Earlier this week I was interviewed (6/14/16) by The Rebel’s Tiffany Gabbay on the ancient origins and modern manifestations of Islam’s canonical Jew-hatred as permanently embedded in Islam’s most sacred texts: the Koran itself, the hadith or “traditions” of Islam’s prophet Muhammad and the nascent Muslim community, and the “sira,” or earliest sacralized biographies of Muhammad.

A key segment of our discussion—captured in a ~ 4- minute clip—briefly rivets upon the central Jew-hating verse of the Koran, sura (chapter) 5, verse 82 (5:82), including: an ancient assessment of its relevance to Jew-hatred among the Muslim masses by the 9th century polymath Al-Jahiz (d. 869), through its modern “updated” significance in a 1937 fatwa (available here; free pdf here) against the Jews by Hajj Amin el-Husseini (1895-1974), jihadist founder of the so-called Palestinian Muslim movement; and most importantly, the contemporary pronouncement on Koran 5:82, made in October, 2013, re-affirming its conspiratorial, Jew-hating gloss, by Ahmed al-Tayeb, current Grand Imam of Al-Azhar University, and Sunni Islam’s Papal equivalent, who heads Sunni Islam’s de facto Vatican of religious education, Cairo’s Al-Azhar University.

Below the embedded segment I have included additional background materials which elaborate the summarized discussion.

A remarkable essay by the polymath Arabic writer al-Jahiz (d. 869), composed in the mid-9th century C.E. illustrates the anti-Jewish attitudes prevalent within an important early Islamic society.
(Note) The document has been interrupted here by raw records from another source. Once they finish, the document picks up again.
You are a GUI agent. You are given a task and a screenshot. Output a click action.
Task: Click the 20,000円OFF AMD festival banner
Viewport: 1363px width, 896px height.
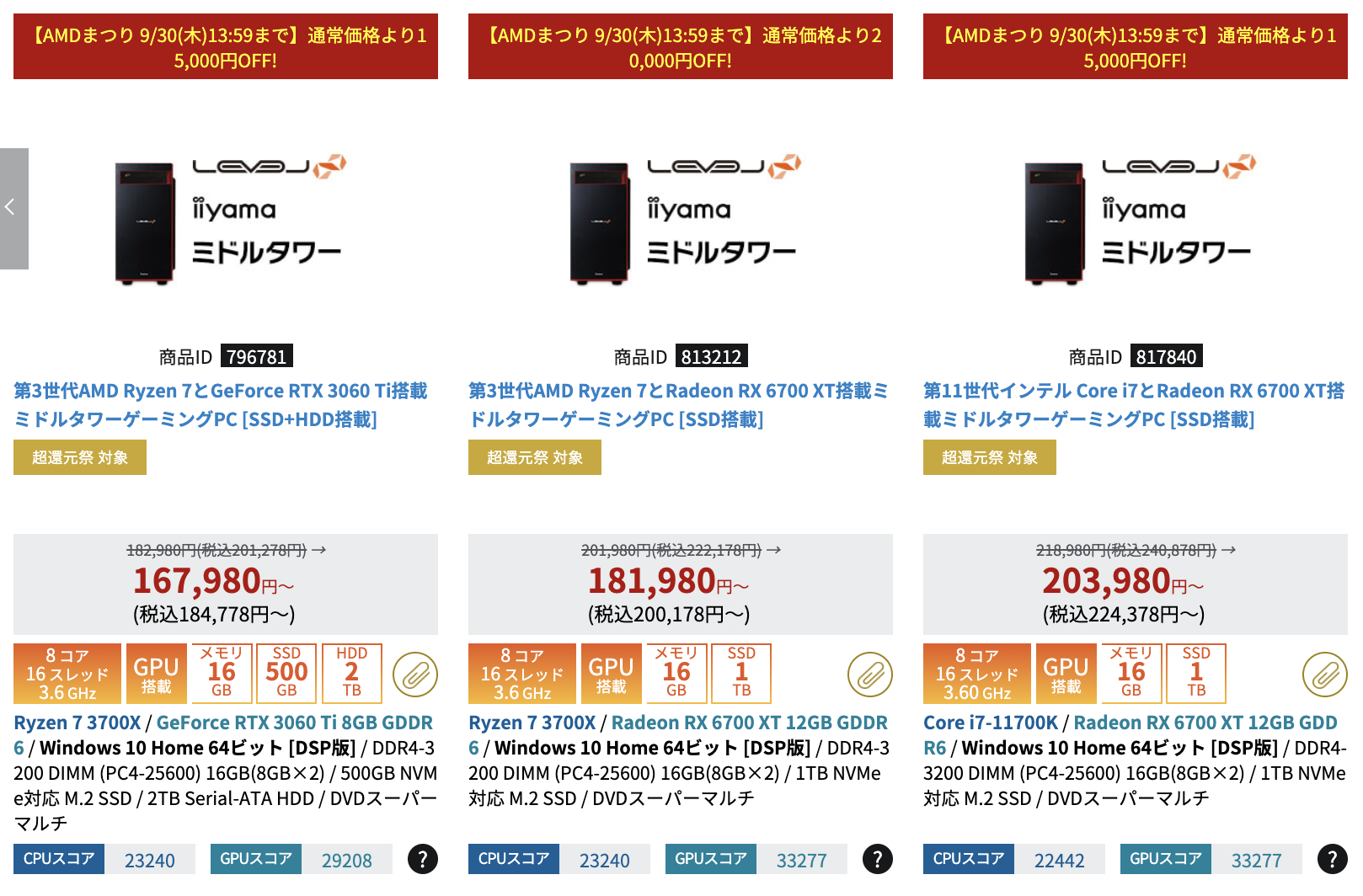(x=681, y=46)
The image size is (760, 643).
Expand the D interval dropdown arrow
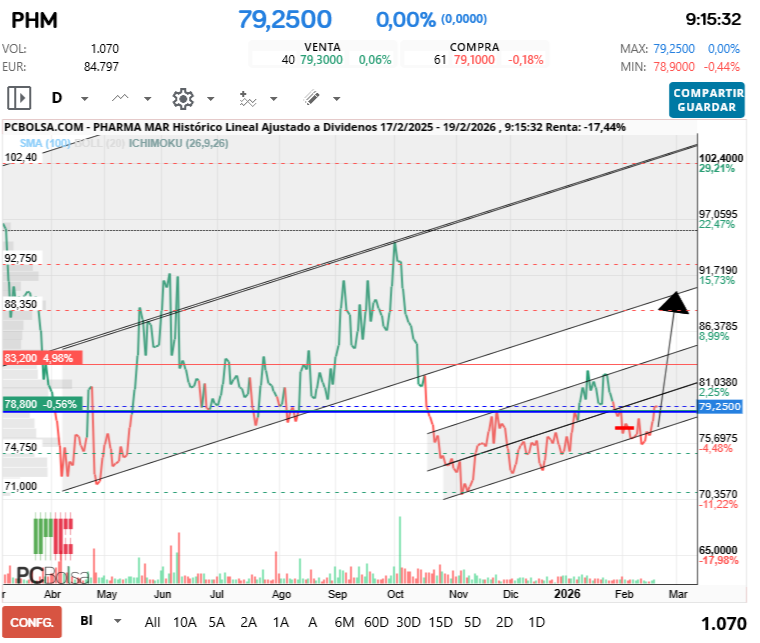pyautogui.click(x=85, y=99)
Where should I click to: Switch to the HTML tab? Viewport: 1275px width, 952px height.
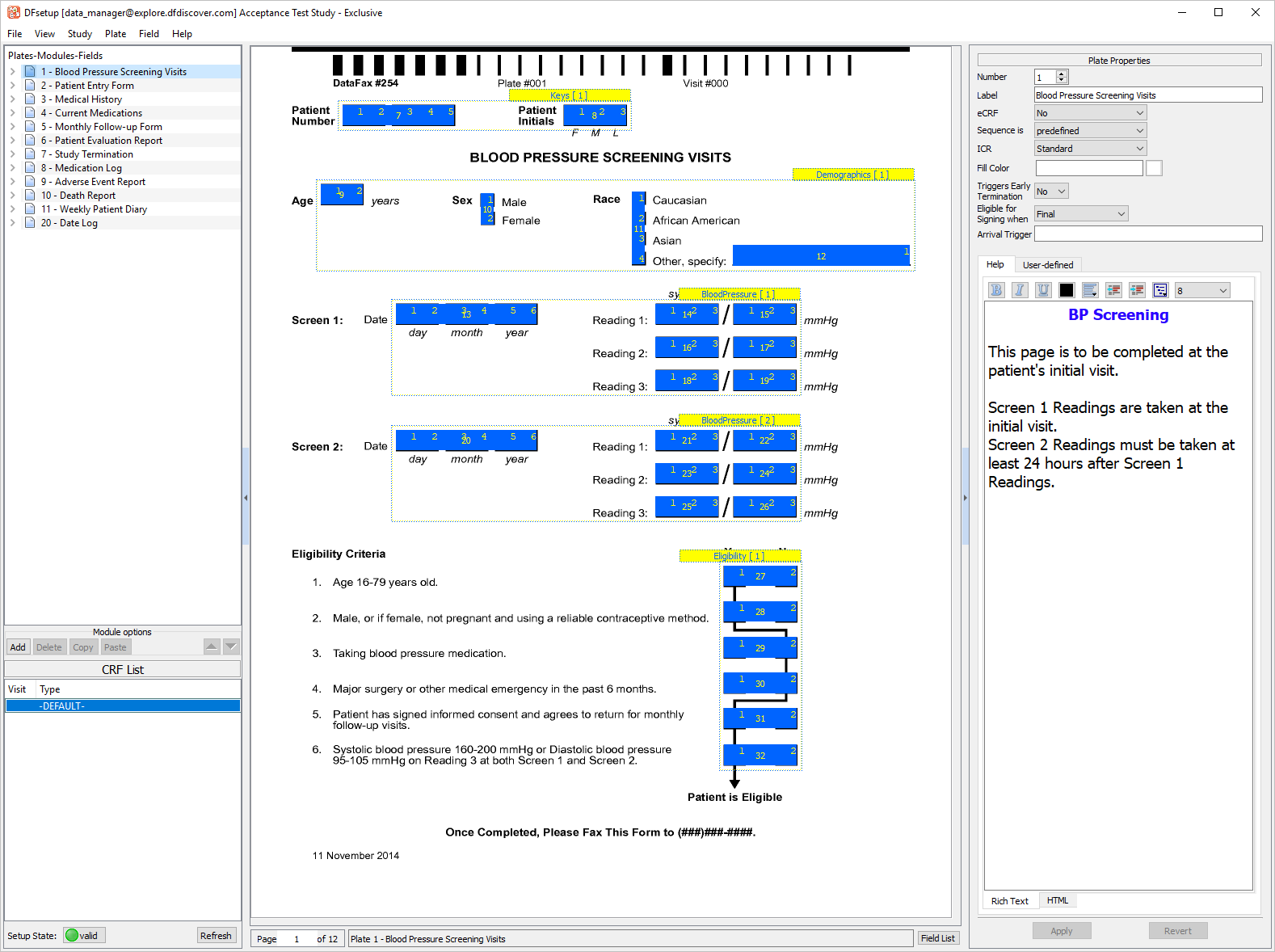click(1057, 900)
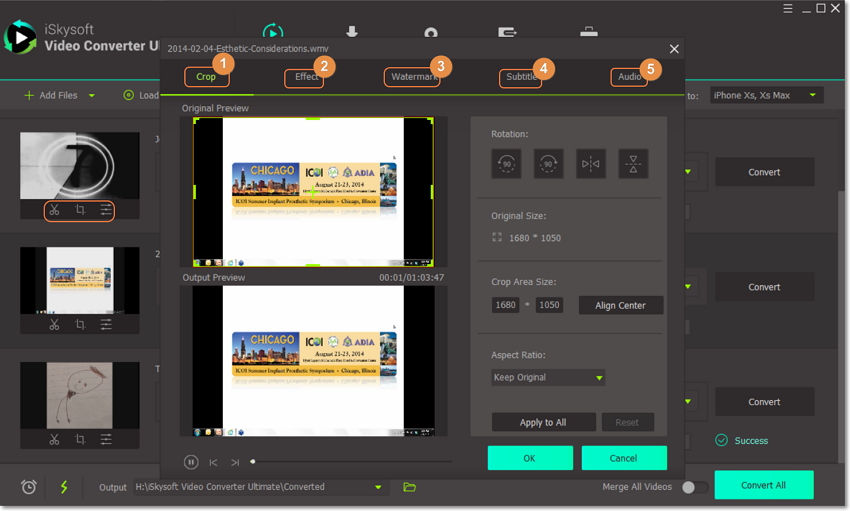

Al-Jahiz’s essay—an anti-Christian polemic believed to have been commissioned by the Abbasid Caliph al-Mutawakkil (d. 861), who inaugurated a literary campaign against the Christians—explores the reasons why the Muslim masses prefer the Christians to the Jews. This empirical preference (although decried by the author) is acknowledged by al-Jahiz from the outset:

I shall begin to enumerate the causes which made the Christians more liked by the masses than the Magians [Zoroastrians], and made men consider them more sincere than the Jews, more endeared, less treacherous, less unbelieving, and less deserving of punishment. For all this there are manifold and evident causes.

Al-Jahiz offers two primary explanations for this abiding hostility of the Muslim rank and file towards the Jews. First was the “rancorous” relationship between the early Muslim community, exiles from Mecca, relocated among Jewish neighbors in Medina.

When the [Muslim] Emigrants [from Mecca] became the neighbors of the Jews [in Medina]…the Jews began to envy the Muslims the blessings of their new faith, and the union which resulted after dissension. They proceeded to undermine the belief of our [i.e., the Muslim] masses, and to lead them astray. They aided our enemies and those envious of us. From mere misleading speech and stinging words they plunged into an open declaration of enmity, so that the Muslims mobilized their forces, exerting themselves morally and materially to banish the Jews and destroy them. Their strife became long-drawn and widespread, so that it worked itself up into a rage, and created yet greater animosity and more intensified rancor. The Christians, however, because of their remoteness from Mecca and Medina, did not have to put up with religious controversies, and did not have occasion to stir up trouble, and be involved in war. That was the first cause of our dislike of the Jews, and our partiality toward the Christians.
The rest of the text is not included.